I always thought that I've grown up
the truth is I haven't.
I'm not even at that level yet.
I found out I still cry like a baby when problems strike.
I can't keep calm.
I can't think properly although I don't really speak out immediate when problems come to me.
I can't hold a thing properly.
I'm still sensitive af.
I'm still annoying af.
I'm still noisy af.
I really hate 2015.
Really.
And yet I learn a lot in 2015.
I thought I can handle this.
I thought I am strong after years from this kind of things.
I thought I am right.
It's all my thoughts.
Well, I shouldn't be like that I guess.
Not being depress bla bla bla.
Just disappointed to myself, I thought I can but actually I can't.
I did expect I will end up like this, why the heck I still feel so bad when it really happens.
They say don't put too much expectation, at the end you get nothing but disappointment.
But now I get what I expected but I still feel bad, K. Explain.
Maybe karma hits me.
It hits me at this moment,
Or maybe my wrong.
I shouldn't do that, I shouldn't be like that.
Please, can you just grow up?!
Still got exam man straight 2 weeks.
Something please distract me from that thing and I can back to study please.
Find an argument with me.
Fight with me.
Slap me.
Scold me.
Just do it.
As long as get my attention and distract me.

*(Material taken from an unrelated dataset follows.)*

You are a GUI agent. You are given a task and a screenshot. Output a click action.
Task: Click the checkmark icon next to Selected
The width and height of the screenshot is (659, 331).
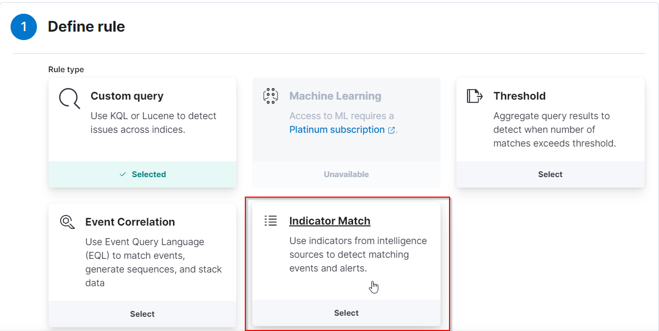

I don't know what happen to me.
I really don't know.
Ya, maybe too stress.
How how how if I'm too stress, the problem must be my exam but then no.
Oh mai gad I really..
Few more weeks past 2015.
Nice, 2016.
Odd years too noob for me.
Is a curse, I said before.
Someone cursed me, I don't know why but then yes.
As I expected, 2015 bad days are knocking my door and look for me.
I just...
I just thought I can handle it.
Maybe I can partially handle it?
At least I didn't lost control like previous terrible year.
Dang it. Nightmares.
I feel like click the delete button in everyone's mind
Then I can delete everything.
So..shame.
Really.
OH GHOSH.
"Have faith they said. Believe in miracle. Everything will turn good. You will see the sun after all."